_What is expected_
Take the lines below from the first through the one that contains "PATCH BOX SPRING (936, 808)" and copy them exactly.

• • • • •

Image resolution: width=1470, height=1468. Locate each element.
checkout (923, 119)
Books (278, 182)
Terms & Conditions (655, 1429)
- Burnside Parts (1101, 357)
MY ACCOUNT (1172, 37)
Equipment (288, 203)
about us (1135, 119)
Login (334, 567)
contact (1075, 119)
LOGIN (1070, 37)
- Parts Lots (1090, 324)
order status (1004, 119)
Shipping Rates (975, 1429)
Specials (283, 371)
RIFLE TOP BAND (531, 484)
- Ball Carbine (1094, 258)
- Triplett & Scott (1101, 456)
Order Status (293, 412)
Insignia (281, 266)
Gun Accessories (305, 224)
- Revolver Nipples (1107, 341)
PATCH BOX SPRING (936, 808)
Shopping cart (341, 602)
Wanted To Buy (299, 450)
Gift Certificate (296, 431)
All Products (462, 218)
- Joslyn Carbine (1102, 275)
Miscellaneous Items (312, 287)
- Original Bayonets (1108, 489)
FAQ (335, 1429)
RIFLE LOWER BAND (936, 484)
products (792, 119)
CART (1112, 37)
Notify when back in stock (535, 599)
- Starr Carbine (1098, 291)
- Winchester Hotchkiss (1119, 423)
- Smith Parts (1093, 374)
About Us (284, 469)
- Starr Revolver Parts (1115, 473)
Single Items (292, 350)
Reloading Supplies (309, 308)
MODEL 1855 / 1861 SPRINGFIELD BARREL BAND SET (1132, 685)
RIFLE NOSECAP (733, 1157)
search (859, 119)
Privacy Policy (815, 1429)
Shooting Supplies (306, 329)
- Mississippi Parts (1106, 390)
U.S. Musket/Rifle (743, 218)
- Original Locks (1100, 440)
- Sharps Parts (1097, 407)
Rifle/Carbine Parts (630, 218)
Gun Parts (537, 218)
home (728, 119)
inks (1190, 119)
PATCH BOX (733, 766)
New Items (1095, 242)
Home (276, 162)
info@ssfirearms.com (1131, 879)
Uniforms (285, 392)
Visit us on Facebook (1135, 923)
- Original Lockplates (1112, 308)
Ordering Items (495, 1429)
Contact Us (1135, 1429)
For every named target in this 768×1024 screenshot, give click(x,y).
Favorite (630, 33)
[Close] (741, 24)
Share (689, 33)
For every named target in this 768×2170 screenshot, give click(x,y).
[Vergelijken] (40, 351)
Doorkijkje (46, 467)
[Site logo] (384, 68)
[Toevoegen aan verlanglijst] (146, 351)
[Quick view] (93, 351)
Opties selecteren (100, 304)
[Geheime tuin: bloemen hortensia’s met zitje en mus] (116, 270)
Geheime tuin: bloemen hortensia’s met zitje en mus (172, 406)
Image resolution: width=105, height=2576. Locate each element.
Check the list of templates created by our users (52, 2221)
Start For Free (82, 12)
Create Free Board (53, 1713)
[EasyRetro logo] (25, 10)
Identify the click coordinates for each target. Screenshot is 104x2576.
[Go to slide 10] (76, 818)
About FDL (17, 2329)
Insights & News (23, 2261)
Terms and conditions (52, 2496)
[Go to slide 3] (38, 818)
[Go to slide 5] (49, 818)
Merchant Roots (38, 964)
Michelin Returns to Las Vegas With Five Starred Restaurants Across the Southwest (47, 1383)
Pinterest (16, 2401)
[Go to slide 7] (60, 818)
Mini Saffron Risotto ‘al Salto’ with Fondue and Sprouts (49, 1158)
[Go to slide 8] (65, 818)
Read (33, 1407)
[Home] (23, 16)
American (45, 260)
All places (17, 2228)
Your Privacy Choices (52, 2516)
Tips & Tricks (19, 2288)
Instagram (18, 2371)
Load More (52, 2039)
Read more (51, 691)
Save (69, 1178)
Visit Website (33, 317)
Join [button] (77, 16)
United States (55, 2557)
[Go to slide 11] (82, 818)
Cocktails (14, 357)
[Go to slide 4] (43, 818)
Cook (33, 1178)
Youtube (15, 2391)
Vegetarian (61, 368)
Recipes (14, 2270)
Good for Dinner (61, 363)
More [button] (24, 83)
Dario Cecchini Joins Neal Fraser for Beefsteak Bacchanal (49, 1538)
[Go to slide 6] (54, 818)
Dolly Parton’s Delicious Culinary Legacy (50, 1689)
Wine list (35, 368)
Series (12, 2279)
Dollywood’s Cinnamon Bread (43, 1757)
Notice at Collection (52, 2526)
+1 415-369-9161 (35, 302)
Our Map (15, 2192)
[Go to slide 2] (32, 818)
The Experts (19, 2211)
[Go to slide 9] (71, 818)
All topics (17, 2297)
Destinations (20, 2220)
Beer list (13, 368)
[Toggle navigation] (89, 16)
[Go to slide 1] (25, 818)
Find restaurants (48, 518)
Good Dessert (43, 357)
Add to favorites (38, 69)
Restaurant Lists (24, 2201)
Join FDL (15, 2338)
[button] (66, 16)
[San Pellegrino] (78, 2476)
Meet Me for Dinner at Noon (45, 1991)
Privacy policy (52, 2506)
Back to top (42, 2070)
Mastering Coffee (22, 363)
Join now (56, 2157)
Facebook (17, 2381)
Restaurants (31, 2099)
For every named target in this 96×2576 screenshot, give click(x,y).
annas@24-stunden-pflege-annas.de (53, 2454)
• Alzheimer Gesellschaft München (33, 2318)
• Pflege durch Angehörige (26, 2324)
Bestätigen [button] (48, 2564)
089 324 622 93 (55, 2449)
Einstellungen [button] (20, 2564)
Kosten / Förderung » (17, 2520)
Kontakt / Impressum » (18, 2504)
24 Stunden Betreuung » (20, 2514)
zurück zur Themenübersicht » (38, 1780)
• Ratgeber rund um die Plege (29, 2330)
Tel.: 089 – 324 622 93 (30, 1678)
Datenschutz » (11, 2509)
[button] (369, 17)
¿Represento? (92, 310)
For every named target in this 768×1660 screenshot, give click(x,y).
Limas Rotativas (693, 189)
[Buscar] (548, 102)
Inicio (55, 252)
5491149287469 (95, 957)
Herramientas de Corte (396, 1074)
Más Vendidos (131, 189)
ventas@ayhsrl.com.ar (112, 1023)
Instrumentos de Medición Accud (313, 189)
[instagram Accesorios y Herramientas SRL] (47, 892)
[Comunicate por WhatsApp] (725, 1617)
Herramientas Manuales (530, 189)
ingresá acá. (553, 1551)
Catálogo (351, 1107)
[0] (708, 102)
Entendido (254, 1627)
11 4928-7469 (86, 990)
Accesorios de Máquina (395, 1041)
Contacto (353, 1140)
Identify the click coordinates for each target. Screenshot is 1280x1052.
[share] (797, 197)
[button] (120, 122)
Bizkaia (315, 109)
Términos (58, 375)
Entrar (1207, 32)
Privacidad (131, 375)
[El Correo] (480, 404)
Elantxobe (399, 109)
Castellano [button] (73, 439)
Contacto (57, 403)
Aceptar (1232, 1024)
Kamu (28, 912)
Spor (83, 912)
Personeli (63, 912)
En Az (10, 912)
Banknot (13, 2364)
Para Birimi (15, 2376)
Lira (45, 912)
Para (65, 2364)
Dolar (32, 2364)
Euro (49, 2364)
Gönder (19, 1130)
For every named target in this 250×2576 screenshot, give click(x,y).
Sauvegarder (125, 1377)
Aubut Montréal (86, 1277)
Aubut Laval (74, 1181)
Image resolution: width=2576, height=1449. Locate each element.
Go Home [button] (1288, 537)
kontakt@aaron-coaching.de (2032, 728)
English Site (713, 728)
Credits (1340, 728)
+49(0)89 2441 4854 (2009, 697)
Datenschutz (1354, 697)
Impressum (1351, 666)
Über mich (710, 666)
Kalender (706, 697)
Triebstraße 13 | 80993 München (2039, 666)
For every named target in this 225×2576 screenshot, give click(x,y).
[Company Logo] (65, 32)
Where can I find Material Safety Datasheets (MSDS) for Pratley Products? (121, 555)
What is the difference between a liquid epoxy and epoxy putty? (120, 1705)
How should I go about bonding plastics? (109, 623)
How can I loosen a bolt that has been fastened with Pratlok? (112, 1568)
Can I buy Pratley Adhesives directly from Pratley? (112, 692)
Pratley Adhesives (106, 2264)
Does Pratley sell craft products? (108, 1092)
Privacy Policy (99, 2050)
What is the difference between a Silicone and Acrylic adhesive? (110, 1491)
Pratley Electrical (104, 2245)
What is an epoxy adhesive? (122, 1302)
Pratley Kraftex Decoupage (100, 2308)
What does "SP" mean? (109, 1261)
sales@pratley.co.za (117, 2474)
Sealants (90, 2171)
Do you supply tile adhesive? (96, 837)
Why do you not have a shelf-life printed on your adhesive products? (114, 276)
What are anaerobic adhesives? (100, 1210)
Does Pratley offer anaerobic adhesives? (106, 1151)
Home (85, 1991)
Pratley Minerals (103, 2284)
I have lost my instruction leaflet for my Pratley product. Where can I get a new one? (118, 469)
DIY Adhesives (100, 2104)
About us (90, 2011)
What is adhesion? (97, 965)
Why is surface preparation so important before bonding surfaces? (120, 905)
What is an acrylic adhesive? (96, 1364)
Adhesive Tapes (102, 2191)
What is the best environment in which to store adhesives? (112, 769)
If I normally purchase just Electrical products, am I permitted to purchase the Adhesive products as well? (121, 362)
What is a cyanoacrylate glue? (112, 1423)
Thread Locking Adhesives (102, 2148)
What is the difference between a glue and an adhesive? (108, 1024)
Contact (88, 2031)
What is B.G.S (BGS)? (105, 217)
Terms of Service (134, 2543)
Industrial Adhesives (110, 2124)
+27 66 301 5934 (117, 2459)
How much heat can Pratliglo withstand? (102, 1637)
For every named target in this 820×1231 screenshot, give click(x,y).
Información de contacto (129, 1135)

• • • • •

_Response to the exercise_
Image resolution: width=1470, height=1468. Locate each element.
checkout (923, 119)
Books (278, 182)
Terms & Conditions (655, 1429)
- Burnside Parts (1101, 357)
MY ACCOUNT (1172, 37)
Equipment (288, 203)
about us (1135, 119)
Login (334, 567)
contact (1075, 119)
LOGIN (1070, 37)
- Parts Lots (1090, 324)
order status (1004, 119)
Shipping Rates (975, 1429)
Specials (283, 371)
RIFLE TOP BAND (531, 484)
- Ball Carbine (1094, 258)
- Triplett & Scott (1101, 456)
Order Status (293, 412)
Insignia (281, 266)
Gun Accessories (305, 224)
- Revolver Nipples (1107, 341)
PATCH BOX SPRING (936, 808)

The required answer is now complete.